**What this task involves**: Pull every line of the entries that has the word "message".

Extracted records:
_ _ _ _ _ _ _
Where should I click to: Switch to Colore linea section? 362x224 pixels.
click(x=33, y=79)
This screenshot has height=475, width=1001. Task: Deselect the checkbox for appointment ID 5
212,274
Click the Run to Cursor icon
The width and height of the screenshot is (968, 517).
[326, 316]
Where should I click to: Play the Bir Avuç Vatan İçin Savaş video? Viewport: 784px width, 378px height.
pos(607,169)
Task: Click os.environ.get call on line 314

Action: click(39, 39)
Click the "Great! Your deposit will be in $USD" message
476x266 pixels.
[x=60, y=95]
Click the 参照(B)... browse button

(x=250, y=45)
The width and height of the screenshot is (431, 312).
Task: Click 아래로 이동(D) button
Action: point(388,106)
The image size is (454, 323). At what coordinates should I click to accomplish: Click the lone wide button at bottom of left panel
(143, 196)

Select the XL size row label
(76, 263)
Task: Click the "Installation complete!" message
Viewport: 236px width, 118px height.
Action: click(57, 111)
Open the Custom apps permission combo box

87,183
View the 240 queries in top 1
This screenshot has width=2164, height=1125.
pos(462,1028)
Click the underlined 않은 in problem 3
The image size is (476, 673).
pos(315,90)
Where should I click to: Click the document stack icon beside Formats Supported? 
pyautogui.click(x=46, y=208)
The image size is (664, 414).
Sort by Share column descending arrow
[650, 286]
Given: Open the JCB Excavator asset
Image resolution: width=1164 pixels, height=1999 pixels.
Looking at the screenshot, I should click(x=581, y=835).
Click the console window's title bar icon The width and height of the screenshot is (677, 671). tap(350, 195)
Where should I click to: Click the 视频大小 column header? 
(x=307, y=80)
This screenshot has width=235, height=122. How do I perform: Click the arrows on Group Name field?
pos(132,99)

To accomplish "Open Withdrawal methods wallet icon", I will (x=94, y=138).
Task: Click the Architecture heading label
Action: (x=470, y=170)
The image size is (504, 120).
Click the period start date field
_ _ _ _ _ _ _
**Output for this exercise**:
Click the "Great! Your deposit will be in $USD" message
Task: Click the "Installation complete!" message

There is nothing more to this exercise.